In this time of rest and healing, we are being intentional about holding each other accountable about time in the Bible--both alone and together. This week, we spent some time in Psalm 18. One of the things I love about God is that He is never surprised. He is the One holding the master plan. He has given us affirmation and confirmation as we have needed it. He has joined our family closer together. He has revealed His beauty to us and is continuing to encourage us. Psalm 18 was written by David. It was most likely written towards the end of His life. Very similar words can be found in 2 Samuel 22. Anytime I teach, I like to say that if God put something in the Bible more than once, it's His way of yelling--PAY ATTENTION!!! READ THIS!!! APPLY IT!!! That's my interpretation, at least.
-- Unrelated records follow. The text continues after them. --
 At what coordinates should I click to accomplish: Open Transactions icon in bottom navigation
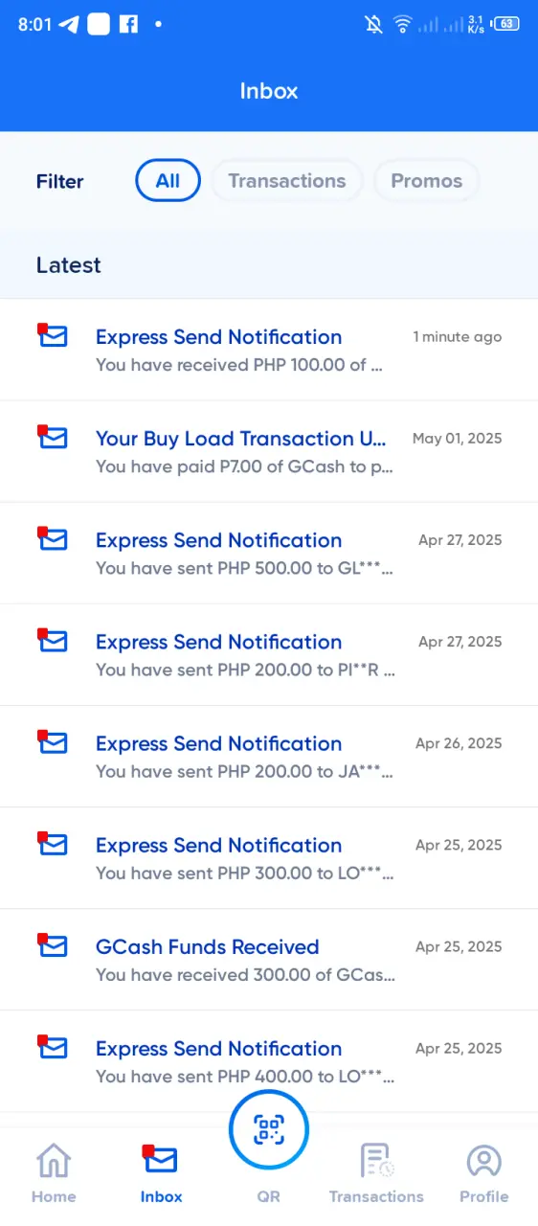tap(376, 1173)
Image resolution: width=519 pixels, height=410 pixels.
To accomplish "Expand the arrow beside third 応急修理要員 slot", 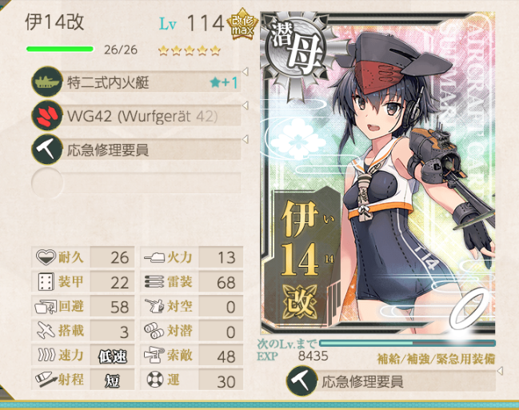I will (246, 139).
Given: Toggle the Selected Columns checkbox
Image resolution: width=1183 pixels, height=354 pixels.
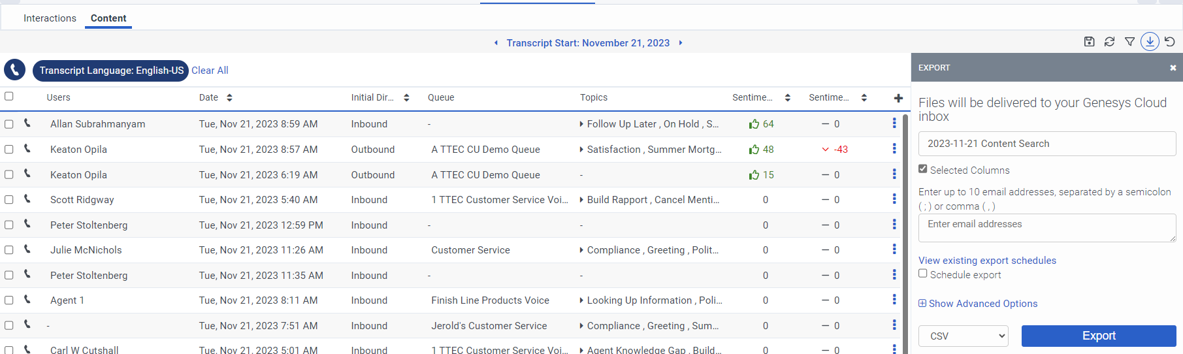Looking at the screenshot, I should 923,169.
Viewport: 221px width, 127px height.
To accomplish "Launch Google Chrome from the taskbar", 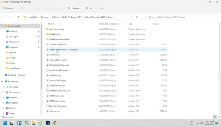I will [x=55, y=123].
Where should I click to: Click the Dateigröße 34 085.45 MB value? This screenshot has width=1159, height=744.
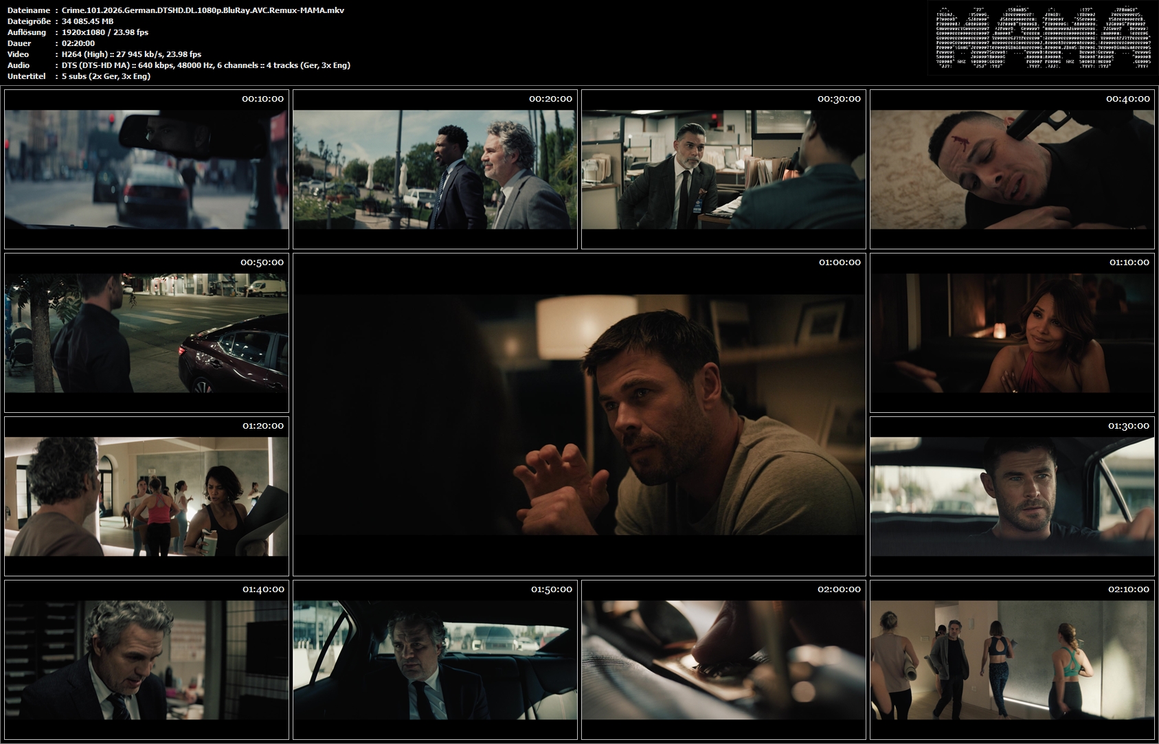[87, 21]
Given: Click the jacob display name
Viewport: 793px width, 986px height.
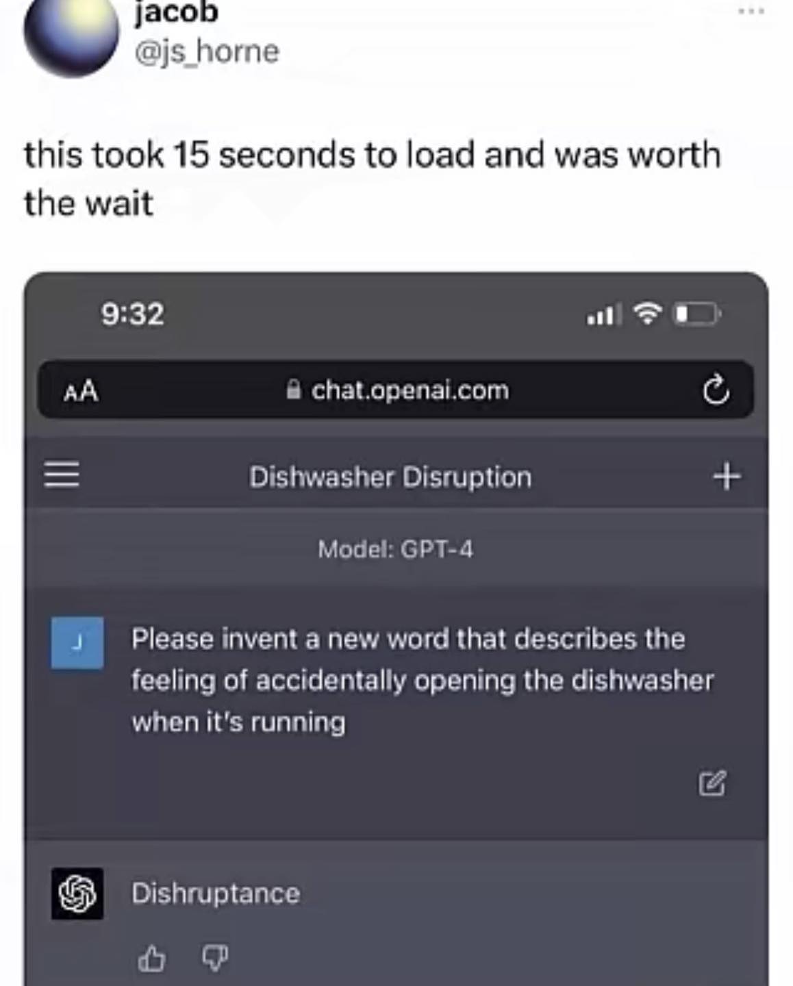Looking at the screenshot, I should pyautogui.click(x=177, y=12).
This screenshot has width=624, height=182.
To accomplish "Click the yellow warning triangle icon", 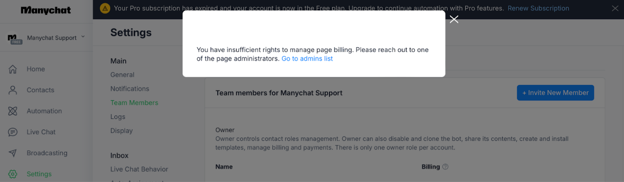I will point(105,8).
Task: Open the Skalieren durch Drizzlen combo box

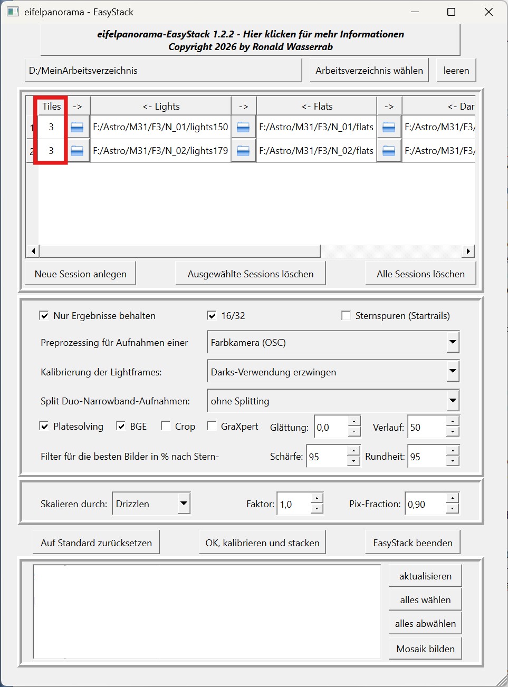Action: pos(183,504)
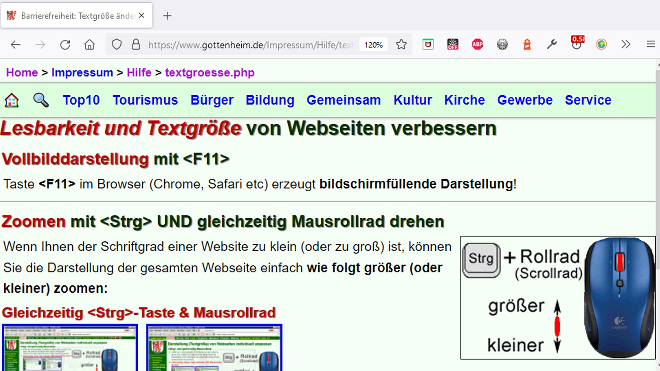Follow the Hilfe breadcrumb link
This screenshot has height=371, width=660.
pos(139,73)
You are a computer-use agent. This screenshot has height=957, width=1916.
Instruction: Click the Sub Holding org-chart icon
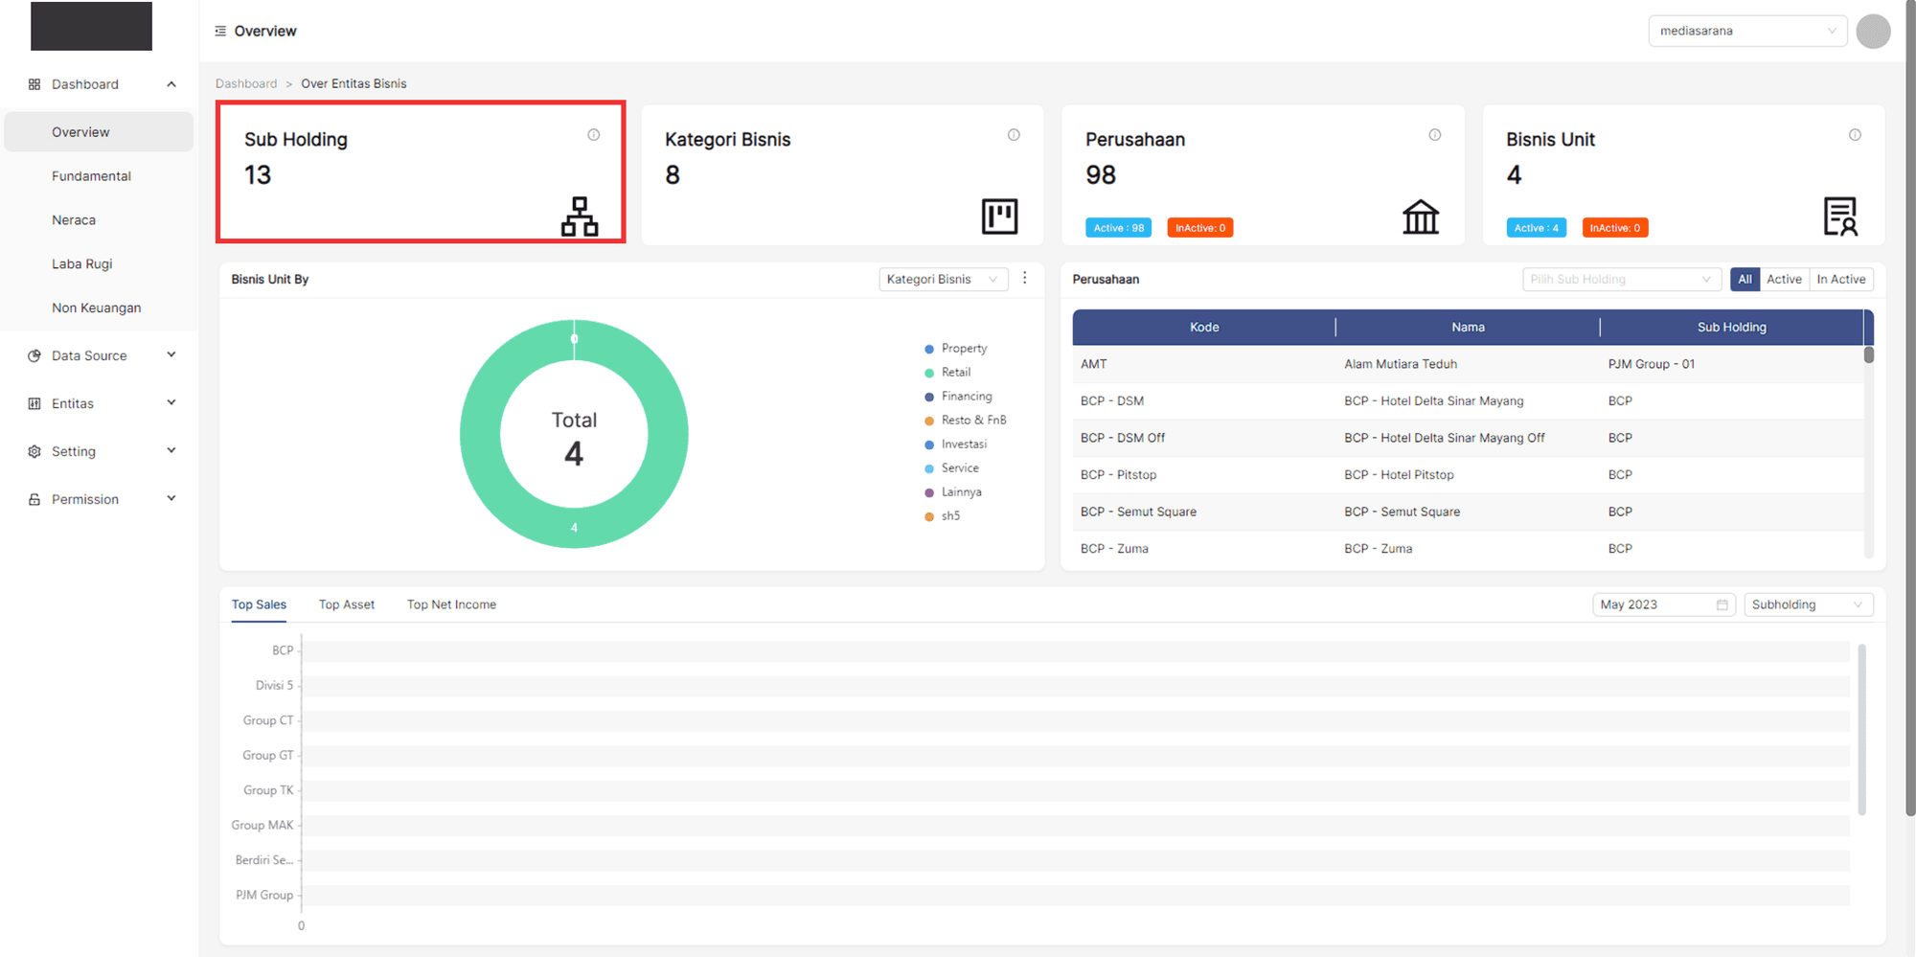(580, 216)
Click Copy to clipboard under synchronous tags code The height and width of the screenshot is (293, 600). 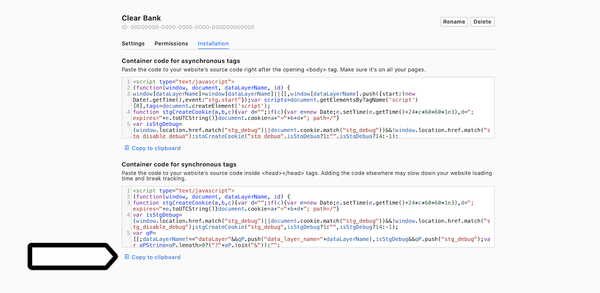[x=156, y=257]
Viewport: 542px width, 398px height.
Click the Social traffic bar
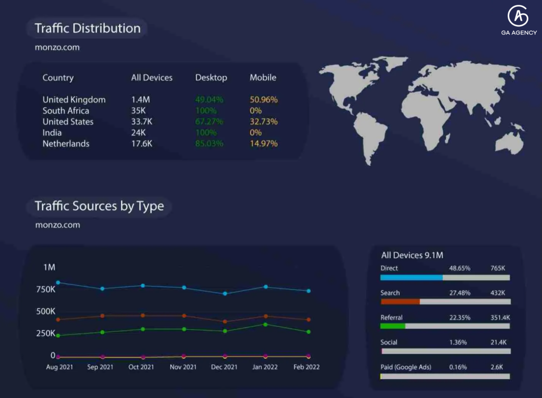446,351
Both passages sing praise to God for deliverance and strength. I loved reading this passage because it reminded me of God's faithfulness. He was faithful in my childhood filled with lovely memories. He was faithful in my teen years when I was not. He was faithful in bringing this family together. He is being faithful in guiding us on our current journey. In Psalm 18, there are so many great "one-liners" to point readers to His faithfulness and strength. If you need some refreshment and to be fired up at the same time, take some time to read this Psalm! How can you go wrong with a passage that starts with: "I love you, Lord, my strength. The Lord is my rock, my fortress and my deliverer..."?
P.S. Don't you just love my "models". Thank you to Titus, Cecely and Hannah P. for working so hard, for putting Jesus first, and for making my job as a Mama look pretty easy. I love you!